> 3) Fully async node js style with call backs

I thought we were talking about concurrency. This model is single threaded.

Here is a very high performance web concurrency model used prevalently at
big Internet shops I've worked at...

a) one big async I/O "dumb spooler" (either on-machine, or as a remote
proxy) --- this is basically offloading the work of buffering/spooling for
slow-clients, so your workers can free up as fast as possible. Sometimes it
does other http-connection related optimizations.

b) one worker-thread per end-user request-handler, spawned 1-4x per core,
depending on workload --- threads instead of async, because it's too easy
to lock-up an async core and create a cascade failure for any contended
resources (db locks, cursors, etc, etc). The spooler in (a) means this
thread is finished as fast-as-possible and not dependent on the client
accept rate. It finishes and moves onto new work before the spooler
finishes.

c) async I/O core per worker-thread, to overlap calls to backend-servers
--- this avoids worker latency becoming an additive/serial combination of
backend-calls without the overhead of a thread-stack per overlapping
network RPC request. Sometimes this done with threads instead of async,
because modern machines can handle a crapload of threads, especially if
there are legacy synchronous/blocking network RPC libs.

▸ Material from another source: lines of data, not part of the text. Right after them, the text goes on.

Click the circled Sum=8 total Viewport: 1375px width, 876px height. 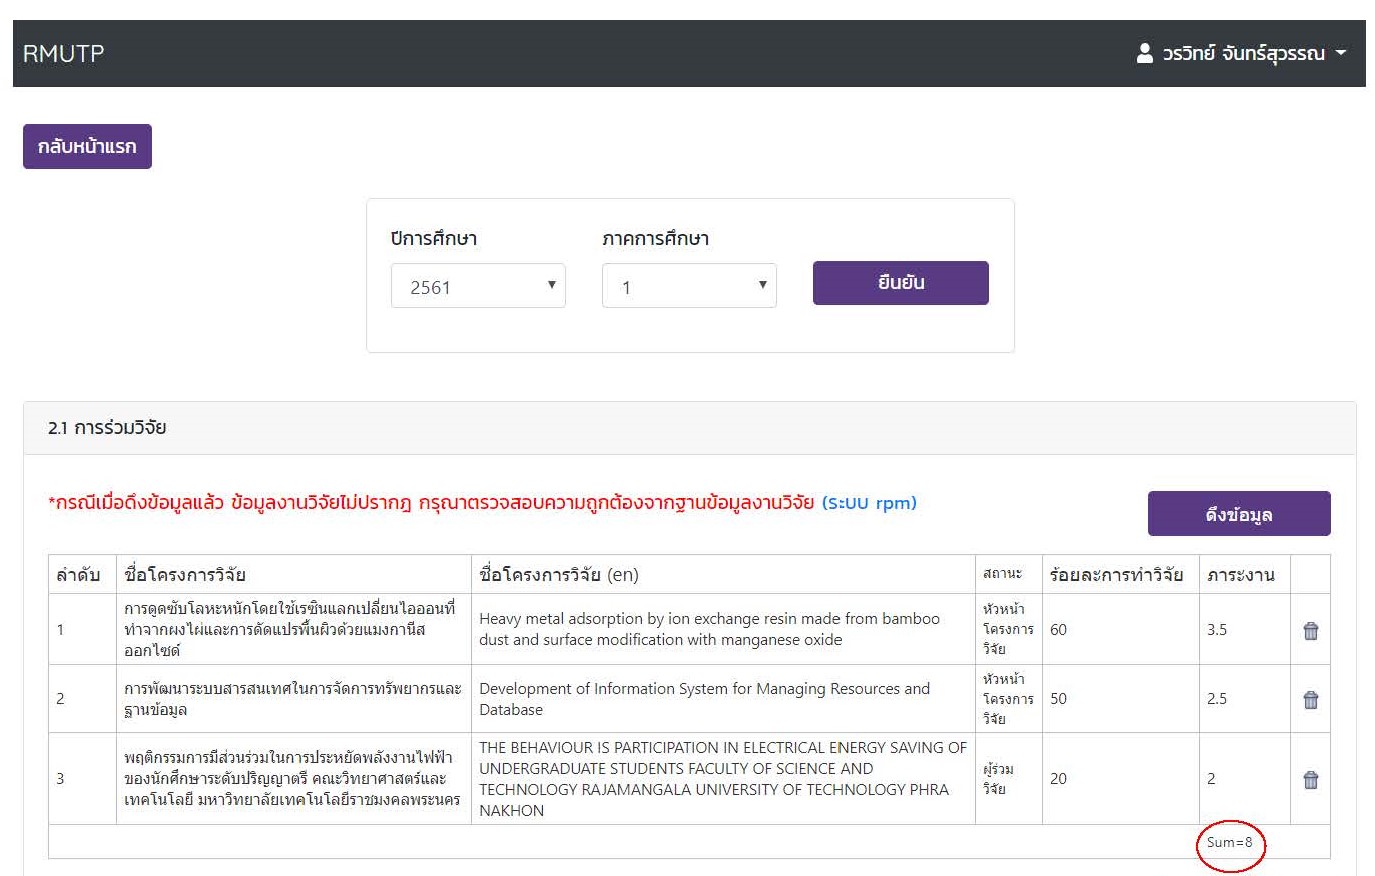1229,843
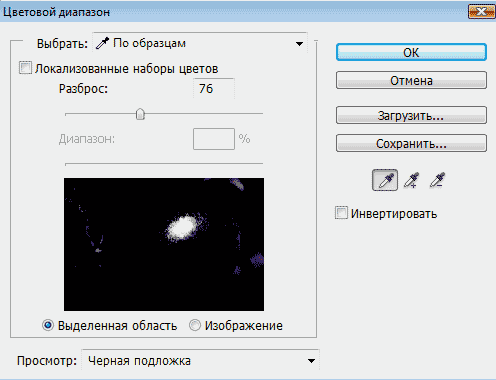Click the Черная подложка combo box
Image resolution: width=496 pixels, height=380 pixels.
pyautogui.click(x=200, y=360)
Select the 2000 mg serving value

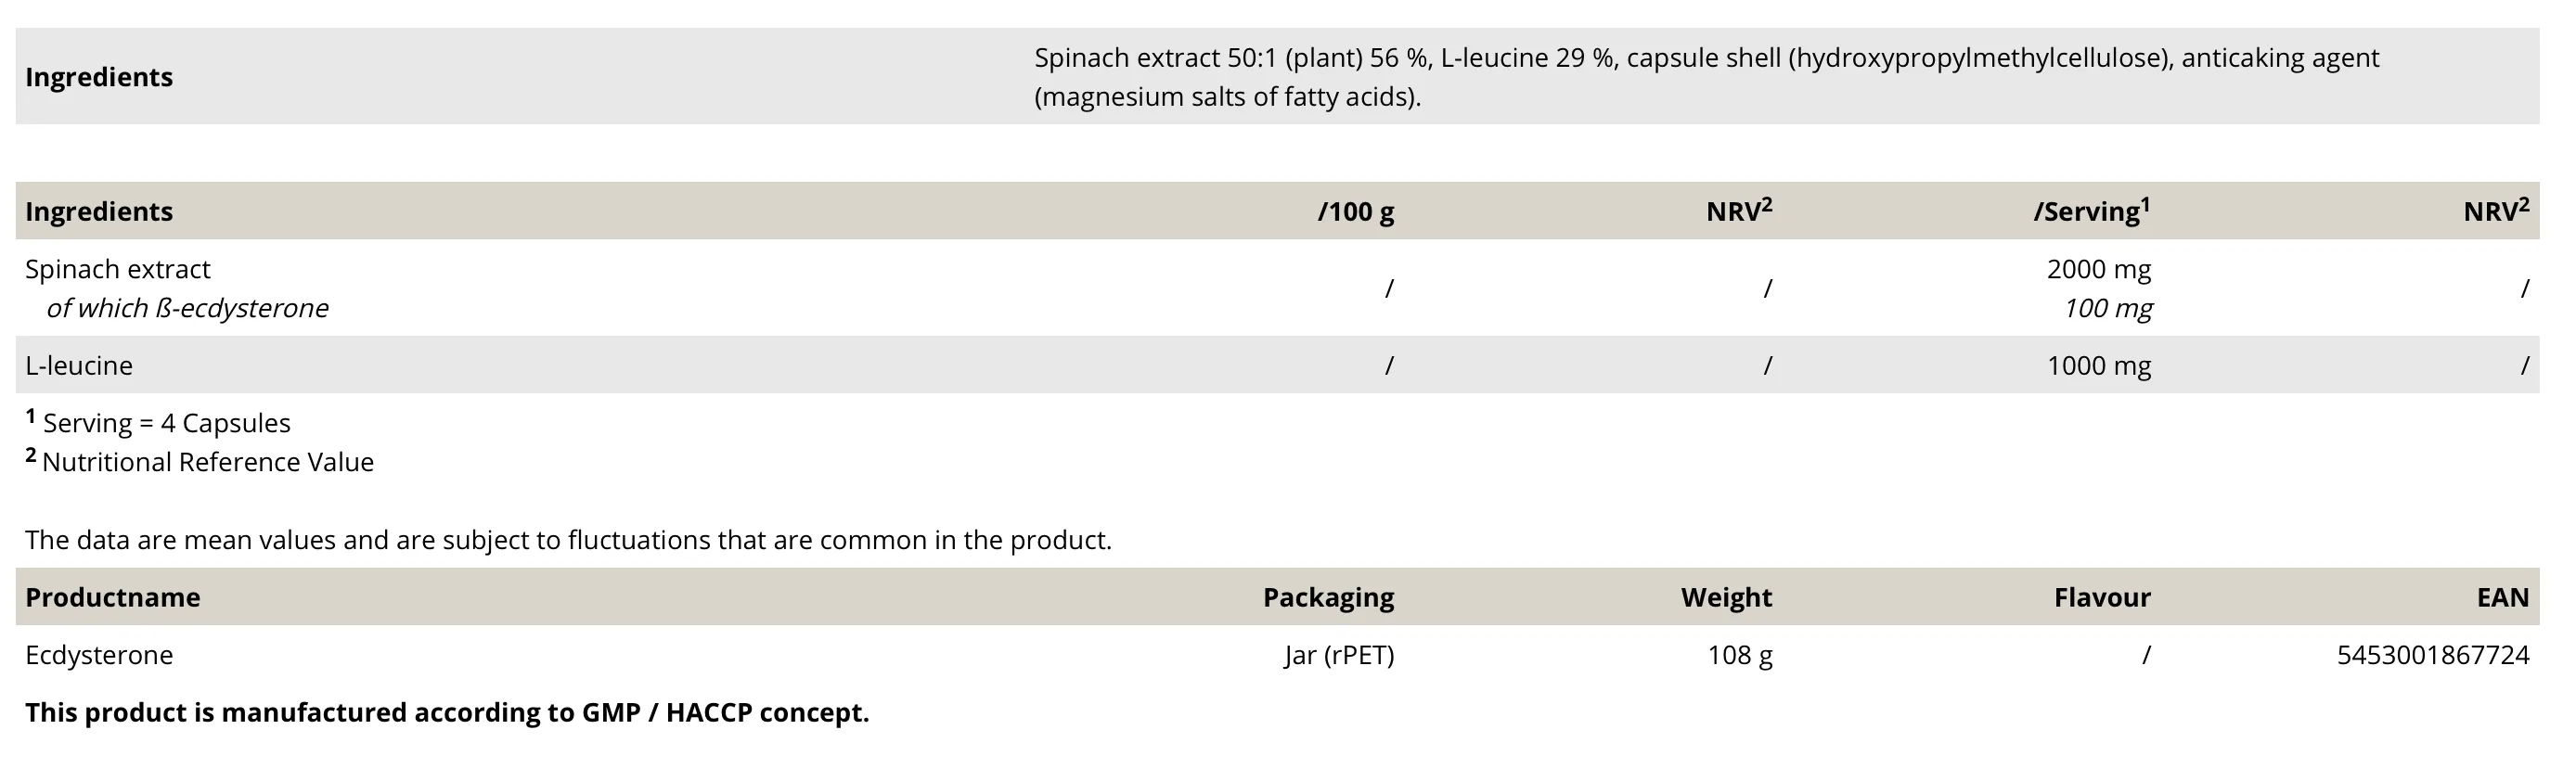(x=2098, y=269)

On Wed, Jul 31, 2013 at 8:44 AM, Jonathan S. Shapiro <[email protected]>wrote:

> As to range checks, your point is well taken, but the effects are
> pernicious when the consequences for inlining are concerned. For
> CPU-intensive algorithms, it can easily make a 4x to 8x difference in
> algorithm performance. In particular, it means that loop unrolling isn't
> very helpful.
>

For the naive... What are the main issues with range checks, inlining, and
unrolling?

A value-type array can't change size, and can't disappear as long as you
have a pointer to it.

If it's a structured increment loop (1 to 10 by n), it seems easy to hoist
the range check and inline/unroll.

Though thinking about it, I see a tricky problem in that even if you try to
hoist, if the range-check fails at the hoist, the semantics of typesafe
loop iteration mean we still have to run the loop until we hit the bounds,
and we have to throw a specific error for hitting the bounds, so the
hoisted check didn't really help us.

Plus, in non-fixed increment loops (e.g. binary-search), or
array-index-dereferencing, it seems hard to eliminate the range-check.

Did I miss anything?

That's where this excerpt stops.